Khalifah Abu Bakar pernah menyampaikan wasiat kepada putri tercintanya, Sayyidah Aisyah, ketika beliau merasa ajalnya semakin dekat. Dalam wasiatnya, beliau menegaskan bahwa harta yang tersisa hanyalah seekor unta, seorang pelayan, dan sehelai permadani usang, yang semua itu harus diserahkan kepada Umar bin Khattab setelah beliau wafat. Abu Bakar ingin menghadap Allah tanpa menyisakan harta kaum Muslimin, meskipun dalam jumlah yang sedikit.
Setelah dua tahun memimpin kaum Muslimin di tengah tantangan besar sebagai pengganti Rasulullah SAW, Abu Bakar akhirnya wafat pada 23 Agustus 634 Masehi. Meskipun masa kepemimpinannya singkat, beliau meninggalkan jejak penting dalam sejarah awal Islam.
Di zaman sekarang, sosok pemimpin yang menjunjung tinggi prinsip seperti Sayidina Abu Bakar sangat langka. Beliau dikenal sebagai ash-shiddiq karena kebenaran dan kejujurannya dalam mengemban amanat serta tanggung jawab terhadap tugas yang diberikan.
Selama masa kepemimpinannya, Abu Bakar selalu memperhatikan nasib rakyatnya. Hidupnya sederhana, dan ia tidak pernah memanfaatkan kekuasaan untuk kepentingan pribadi atau keluarganya. Dalam konteks ini, idealisme seperti yang dimiliki Sayidina Abu Bakar seharusnya menjadi panutan bagi para pemimpin hari ini, terutama dalam pengelolaan negara dan birokrasi.
Namun, kenyataan yang terjadi seringkali menunjukkan praktik oligarki kekuasaan. Banyak individu yang lebih mementingkan kepentingan kelompoknya sendiri ketimbang kesejahteraan masyarakat luas. Tujuan utama pengelolaan negara yang seharusnya berfokus pada kesejahteraan rakyat sering kali disalahgunakan untuk menguntungkan segelintir orang atau kelompok tertentu.
Fenomena ini dapat dilihat dalam pengelolaan ibu kota negara, Jakarta. Contohnya, kursi wakil gubernur dibiarkan kosong selama lebih dari satu tahun, padahal perannya sangat krusial untuk melayani masyarakat. Ketidakmampuan partai pengusung untuk mencapai kesepakatan politik justru merugikan masyarakat yang menjadi korban dari ambisi kekuasaan kelompok tertentu.

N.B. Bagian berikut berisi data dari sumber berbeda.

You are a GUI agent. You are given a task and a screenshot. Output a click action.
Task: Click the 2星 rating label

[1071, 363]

Di tingkat lebih luas, praktik oligarki juga terlihat dalam pengelolaan negara. Dengan paradigma Machiavellian, banyak pemerintah menggunakan segala cara untuk mempertahankan kekuasaan dan otoritasnya melalui berbagai instrumen, seperti modal, media, dan legitimasi institusi.

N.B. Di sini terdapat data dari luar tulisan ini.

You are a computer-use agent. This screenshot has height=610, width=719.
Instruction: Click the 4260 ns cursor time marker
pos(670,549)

Dalam konteks ini, penting bagi kita untuk merenungkan kembali nilai-nilai kepemimpinan yang diajarkan oleh pemimpin seperti Abu Bakar. Menjunjung tinggi amanah dan mengutamakan kepentingan masyarakat seharusnya menjadi prioritas utama bagi setiap pemimpin di Indonesia.